Procedure Description
- The patient is positioned, usually lying flat on their back.
- Anesthesia (local, regional, or general) is administered to numb the area or sedate the patient.
- The bladder is visualized using a cystoscope inserted through the urethra.
- A small incision is made in the lower abdomen.
- A catheter is inserted through the incision into the bladder.
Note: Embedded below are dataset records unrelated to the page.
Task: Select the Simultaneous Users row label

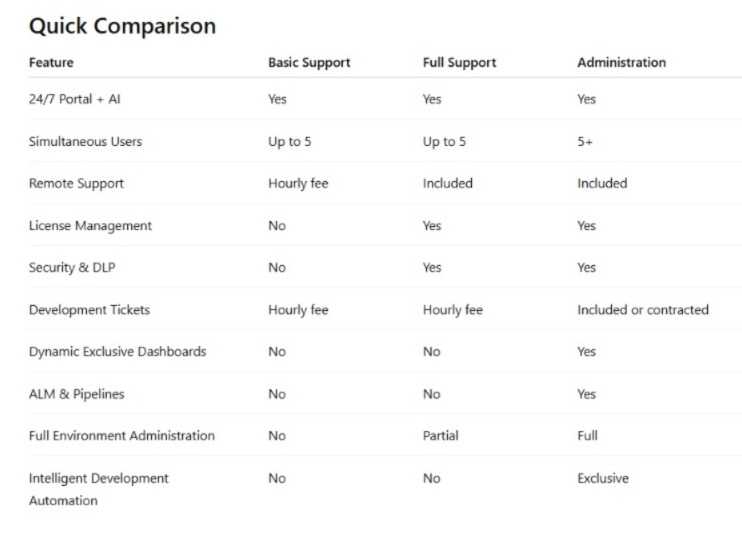Action: tap(85, 141)
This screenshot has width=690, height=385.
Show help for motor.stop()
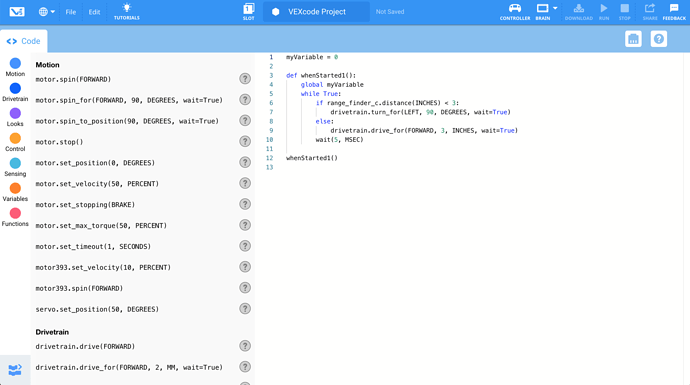[245, 142]
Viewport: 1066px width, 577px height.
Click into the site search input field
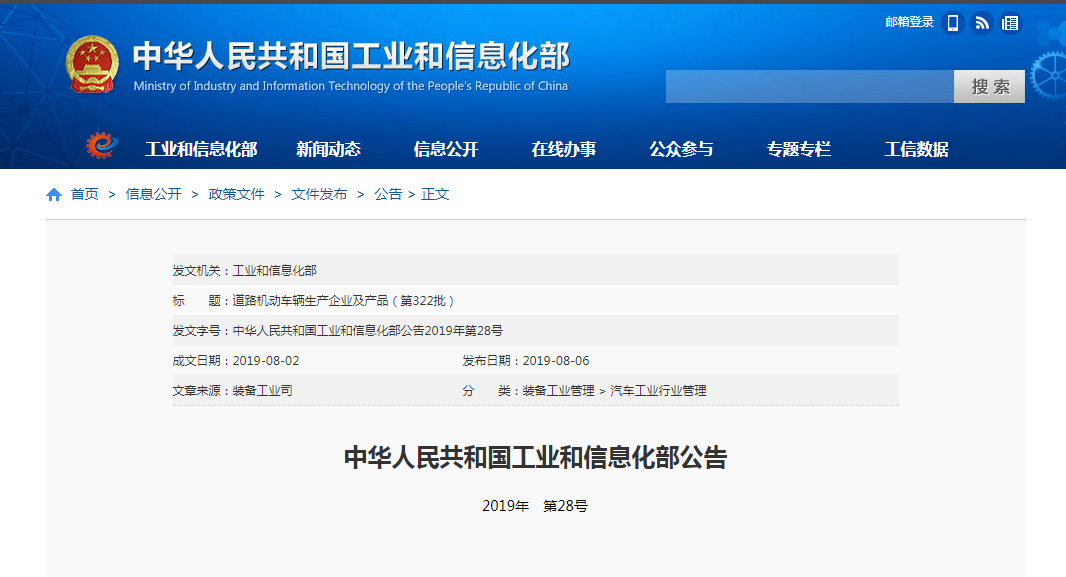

- The catheter is secured in place, and urine flow is confirmed.
Duration
The procedure typically takes about 30 minutes to an hour.
Setting
It is usually performed in a hospital operating room or an outpatient surgical center.
Personnel
- Urologist or trained surgeon
- Surgical nurses or assistants
- Anesthesiologist or nurse anesthetist (if sedation or anesthesia is used)
Risks and Complications
- Infection at the insertion site or in the bladder
- Bleeding
- Injury to surrounding organs
- Dislodgement or blockage of the catheter
- Pain or discomfort
Benefits
- Immediate relief from urinary retention
- Reduced infection risk compared to long-term urethral catheterization
- Improved quality of life
- Lower incidence of urethral damage
Recovery
- Post-procedure care includes monitoring for signs of infection and ensuring the catheter is draining properly.
- The patient may need to avoid strenuous activities for a few days.
- Follow-up appointments are necessary to monitor recovery and check catheter function.
- Recovery time varies but usually takes a few days to a week.
Alternatives
- Urethral catheterization
- Intermittent self-catheterization
- Medication to relieve urinary retention
- Surgical interventions like prostatectomy or urethral dilation
Patient Experience
- During the procedure, the patient may feel pressure but generally no pain with proper anesthesia.
- Post-procedure discomfort at the insertion site is common but manageable with pain medication.
- Adjusting to the catheter may take a few days, with initial sensations of urgency or bladder fullness.
- Proper care and hygiene are essential to prevent infection and ensure successful recovery.